**Work request**: Using the listing below, set down exactly the lines starting at the line that contains "Terms of service (95, 2546)" and ending at the line that contains "výjimečného (845, 392)", both included, and no others.

**Working data**:
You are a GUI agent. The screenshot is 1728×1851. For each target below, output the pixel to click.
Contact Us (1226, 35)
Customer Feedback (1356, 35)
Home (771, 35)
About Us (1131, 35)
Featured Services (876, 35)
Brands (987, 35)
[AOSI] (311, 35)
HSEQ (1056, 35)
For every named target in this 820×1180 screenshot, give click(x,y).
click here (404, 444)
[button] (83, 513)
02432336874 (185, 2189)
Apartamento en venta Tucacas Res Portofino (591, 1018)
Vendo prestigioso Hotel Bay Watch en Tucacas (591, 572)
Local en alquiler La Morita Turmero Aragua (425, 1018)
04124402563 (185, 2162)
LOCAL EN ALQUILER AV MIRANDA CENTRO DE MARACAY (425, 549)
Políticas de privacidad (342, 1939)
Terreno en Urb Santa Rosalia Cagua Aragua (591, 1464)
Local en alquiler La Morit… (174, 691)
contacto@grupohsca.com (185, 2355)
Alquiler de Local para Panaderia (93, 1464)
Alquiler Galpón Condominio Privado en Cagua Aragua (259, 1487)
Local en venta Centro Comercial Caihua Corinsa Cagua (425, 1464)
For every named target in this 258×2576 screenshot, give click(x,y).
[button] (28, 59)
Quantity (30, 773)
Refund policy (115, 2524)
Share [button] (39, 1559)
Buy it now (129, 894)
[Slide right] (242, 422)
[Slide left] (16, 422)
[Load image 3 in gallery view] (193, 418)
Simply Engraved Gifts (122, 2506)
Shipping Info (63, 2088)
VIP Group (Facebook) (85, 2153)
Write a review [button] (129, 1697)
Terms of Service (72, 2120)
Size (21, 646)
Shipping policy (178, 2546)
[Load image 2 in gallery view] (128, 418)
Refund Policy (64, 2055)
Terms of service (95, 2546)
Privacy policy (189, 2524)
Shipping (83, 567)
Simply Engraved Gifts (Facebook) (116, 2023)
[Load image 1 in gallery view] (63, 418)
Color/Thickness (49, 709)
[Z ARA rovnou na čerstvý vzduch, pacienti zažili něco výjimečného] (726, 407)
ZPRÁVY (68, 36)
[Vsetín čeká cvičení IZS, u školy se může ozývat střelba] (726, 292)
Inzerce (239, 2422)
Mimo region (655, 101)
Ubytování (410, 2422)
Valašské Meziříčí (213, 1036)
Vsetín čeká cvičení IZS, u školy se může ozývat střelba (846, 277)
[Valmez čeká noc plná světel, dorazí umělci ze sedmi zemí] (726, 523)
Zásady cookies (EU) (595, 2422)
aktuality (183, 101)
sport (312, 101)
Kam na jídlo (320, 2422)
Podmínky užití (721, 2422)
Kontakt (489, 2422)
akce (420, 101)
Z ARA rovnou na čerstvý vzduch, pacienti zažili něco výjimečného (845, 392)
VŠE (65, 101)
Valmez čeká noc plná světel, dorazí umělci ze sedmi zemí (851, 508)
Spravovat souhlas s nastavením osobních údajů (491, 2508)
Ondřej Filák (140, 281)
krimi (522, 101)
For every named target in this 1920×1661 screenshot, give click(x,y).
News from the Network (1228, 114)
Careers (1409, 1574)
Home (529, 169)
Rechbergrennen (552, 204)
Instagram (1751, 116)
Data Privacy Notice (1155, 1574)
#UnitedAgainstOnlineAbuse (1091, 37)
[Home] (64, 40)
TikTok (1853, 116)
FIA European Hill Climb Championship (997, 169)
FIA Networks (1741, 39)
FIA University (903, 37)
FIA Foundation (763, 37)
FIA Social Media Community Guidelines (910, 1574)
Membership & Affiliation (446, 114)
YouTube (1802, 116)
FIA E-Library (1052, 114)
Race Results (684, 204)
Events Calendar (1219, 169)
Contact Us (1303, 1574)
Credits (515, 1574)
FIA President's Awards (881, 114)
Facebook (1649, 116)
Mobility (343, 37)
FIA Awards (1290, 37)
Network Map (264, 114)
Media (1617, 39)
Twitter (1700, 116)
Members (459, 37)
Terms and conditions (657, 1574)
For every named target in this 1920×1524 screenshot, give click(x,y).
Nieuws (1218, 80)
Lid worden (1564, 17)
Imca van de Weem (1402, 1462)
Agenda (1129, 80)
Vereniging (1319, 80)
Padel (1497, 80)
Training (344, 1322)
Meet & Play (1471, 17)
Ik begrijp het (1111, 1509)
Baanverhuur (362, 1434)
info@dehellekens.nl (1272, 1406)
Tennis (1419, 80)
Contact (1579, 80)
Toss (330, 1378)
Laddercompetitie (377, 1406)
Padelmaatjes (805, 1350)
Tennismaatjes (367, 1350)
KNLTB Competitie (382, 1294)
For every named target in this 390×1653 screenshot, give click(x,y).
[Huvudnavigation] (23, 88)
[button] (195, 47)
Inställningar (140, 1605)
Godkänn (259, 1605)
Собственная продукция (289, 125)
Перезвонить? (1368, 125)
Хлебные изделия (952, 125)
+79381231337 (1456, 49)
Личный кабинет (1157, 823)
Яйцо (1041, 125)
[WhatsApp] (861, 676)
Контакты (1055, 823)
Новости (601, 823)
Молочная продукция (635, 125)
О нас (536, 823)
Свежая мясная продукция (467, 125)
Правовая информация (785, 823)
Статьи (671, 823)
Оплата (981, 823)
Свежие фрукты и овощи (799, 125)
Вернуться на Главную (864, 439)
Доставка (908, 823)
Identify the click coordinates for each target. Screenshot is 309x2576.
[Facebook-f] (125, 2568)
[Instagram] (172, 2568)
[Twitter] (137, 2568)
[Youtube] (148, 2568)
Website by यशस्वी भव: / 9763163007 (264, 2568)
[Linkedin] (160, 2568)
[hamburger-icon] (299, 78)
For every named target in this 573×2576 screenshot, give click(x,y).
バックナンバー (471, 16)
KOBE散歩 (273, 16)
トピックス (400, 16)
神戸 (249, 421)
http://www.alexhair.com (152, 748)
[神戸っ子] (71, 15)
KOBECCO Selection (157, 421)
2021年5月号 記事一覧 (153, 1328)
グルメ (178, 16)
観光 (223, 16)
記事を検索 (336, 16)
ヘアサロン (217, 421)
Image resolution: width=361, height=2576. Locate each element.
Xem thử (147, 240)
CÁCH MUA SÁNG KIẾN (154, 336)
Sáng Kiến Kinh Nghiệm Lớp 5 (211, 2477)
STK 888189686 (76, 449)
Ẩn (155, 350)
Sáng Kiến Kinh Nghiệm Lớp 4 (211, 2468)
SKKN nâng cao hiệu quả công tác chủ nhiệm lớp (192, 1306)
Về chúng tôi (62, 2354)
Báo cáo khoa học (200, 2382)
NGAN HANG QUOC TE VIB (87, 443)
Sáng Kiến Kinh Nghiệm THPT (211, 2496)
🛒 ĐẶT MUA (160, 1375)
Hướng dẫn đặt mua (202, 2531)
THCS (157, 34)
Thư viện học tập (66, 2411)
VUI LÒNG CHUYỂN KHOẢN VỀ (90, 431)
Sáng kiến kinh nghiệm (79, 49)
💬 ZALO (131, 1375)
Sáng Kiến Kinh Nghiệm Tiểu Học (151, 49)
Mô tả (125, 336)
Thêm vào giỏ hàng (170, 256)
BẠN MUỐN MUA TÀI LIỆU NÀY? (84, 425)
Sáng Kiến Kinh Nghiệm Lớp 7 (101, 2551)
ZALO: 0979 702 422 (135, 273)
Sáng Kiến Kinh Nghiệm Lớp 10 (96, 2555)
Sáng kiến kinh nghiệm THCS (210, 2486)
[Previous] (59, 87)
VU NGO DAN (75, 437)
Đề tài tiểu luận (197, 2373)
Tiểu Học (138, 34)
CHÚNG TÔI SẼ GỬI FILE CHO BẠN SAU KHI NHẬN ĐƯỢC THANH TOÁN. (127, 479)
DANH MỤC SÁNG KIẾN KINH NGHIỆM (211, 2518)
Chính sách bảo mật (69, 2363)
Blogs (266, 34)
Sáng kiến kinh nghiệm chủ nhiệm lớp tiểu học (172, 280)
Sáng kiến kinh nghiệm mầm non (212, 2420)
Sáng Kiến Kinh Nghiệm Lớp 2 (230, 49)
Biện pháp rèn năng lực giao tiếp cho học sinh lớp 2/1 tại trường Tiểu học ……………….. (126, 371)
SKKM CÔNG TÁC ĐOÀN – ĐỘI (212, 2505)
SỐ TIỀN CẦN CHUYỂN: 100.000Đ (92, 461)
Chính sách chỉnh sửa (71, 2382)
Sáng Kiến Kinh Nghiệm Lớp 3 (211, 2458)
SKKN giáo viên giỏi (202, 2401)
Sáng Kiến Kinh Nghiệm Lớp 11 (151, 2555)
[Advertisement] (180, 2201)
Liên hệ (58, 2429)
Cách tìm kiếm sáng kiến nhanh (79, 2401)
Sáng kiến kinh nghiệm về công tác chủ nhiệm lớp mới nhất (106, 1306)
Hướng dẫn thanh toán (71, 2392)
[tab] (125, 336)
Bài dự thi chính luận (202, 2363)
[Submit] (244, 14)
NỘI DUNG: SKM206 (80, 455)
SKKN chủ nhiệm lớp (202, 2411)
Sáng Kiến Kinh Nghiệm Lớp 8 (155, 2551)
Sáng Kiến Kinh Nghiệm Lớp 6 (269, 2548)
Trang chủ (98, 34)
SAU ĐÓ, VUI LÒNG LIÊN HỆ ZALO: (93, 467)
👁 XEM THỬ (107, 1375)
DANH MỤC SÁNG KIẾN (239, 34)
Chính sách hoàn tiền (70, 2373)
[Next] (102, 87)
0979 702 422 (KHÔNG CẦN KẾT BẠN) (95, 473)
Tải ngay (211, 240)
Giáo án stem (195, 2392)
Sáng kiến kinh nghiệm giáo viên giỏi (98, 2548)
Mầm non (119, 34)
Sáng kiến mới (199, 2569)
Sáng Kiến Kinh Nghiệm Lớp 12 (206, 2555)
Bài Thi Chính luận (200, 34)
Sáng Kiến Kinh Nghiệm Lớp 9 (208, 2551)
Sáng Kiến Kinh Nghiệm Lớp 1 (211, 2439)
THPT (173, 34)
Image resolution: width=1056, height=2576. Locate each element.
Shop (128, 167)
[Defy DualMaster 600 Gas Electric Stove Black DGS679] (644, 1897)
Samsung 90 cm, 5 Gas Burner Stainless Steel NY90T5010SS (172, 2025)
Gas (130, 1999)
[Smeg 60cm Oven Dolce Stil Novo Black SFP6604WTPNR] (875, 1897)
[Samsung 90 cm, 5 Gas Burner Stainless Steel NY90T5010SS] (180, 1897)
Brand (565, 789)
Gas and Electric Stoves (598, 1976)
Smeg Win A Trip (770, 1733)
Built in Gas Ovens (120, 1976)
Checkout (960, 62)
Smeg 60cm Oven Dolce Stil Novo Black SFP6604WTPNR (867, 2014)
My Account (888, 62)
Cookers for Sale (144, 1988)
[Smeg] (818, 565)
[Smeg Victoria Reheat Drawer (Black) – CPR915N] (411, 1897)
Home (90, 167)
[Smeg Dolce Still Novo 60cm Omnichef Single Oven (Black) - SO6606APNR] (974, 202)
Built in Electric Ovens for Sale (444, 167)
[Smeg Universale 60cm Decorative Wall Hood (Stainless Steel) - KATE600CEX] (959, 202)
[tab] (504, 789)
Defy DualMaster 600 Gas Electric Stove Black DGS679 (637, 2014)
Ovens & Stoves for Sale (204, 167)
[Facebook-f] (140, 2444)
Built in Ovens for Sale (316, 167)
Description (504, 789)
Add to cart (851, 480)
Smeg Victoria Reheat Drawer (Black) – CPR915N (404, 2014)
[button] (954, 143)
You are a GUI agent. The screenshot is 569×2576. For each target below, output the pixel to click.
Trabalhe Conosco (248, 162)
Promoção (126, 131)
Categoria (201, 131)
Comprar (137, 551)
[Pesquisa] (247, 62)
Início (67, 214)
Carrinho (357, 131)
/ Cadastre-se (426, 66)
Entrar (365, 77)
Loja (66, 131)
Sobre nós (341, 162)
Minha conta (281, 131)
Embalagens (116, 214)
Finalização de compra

**Answer area**:
Terms of service (95, 2546)
Privacy policy (189, 2524)
Shipping (83, 567)
Simply Engraved Gifts (Facebook) (116, 2023)
[Load image 1 in gallery view] (63, 418)
Color/Thickness (49, 709)
[Z ARA rovnou na čerstvý vzduch, pacienti zažili něco výjimečného] (726, 407)
ZPRÁVY (68, 36)
[Vsetín čeká cvičení IZS, u školy se může ozývat střelba] (726, 292)
Inzerce (239, 2422)
Mimo region (655, 101)
Ubytování (410, 2422)
Valašské Meziříčí (213, 1036)
Vsetín čeká cvičení IZS, u školy se může ozývat střelba (846, 277)
[Valmez čeká noc plná světel, dorazí umělci ze sedmi zemí] (726, 523)
Zásady cookies (EU) (595, 2422)
aktuality (183, 101)
sport (312, 101)
Kam na jídlo (320, 2422)
Podmínky užití (721, 2422)
Kontakt (489, 2422)
akce (420, 101)
Z ARA rovnou na čerstvý vzduch, pacienti zažili něco výjimečného (845, 392)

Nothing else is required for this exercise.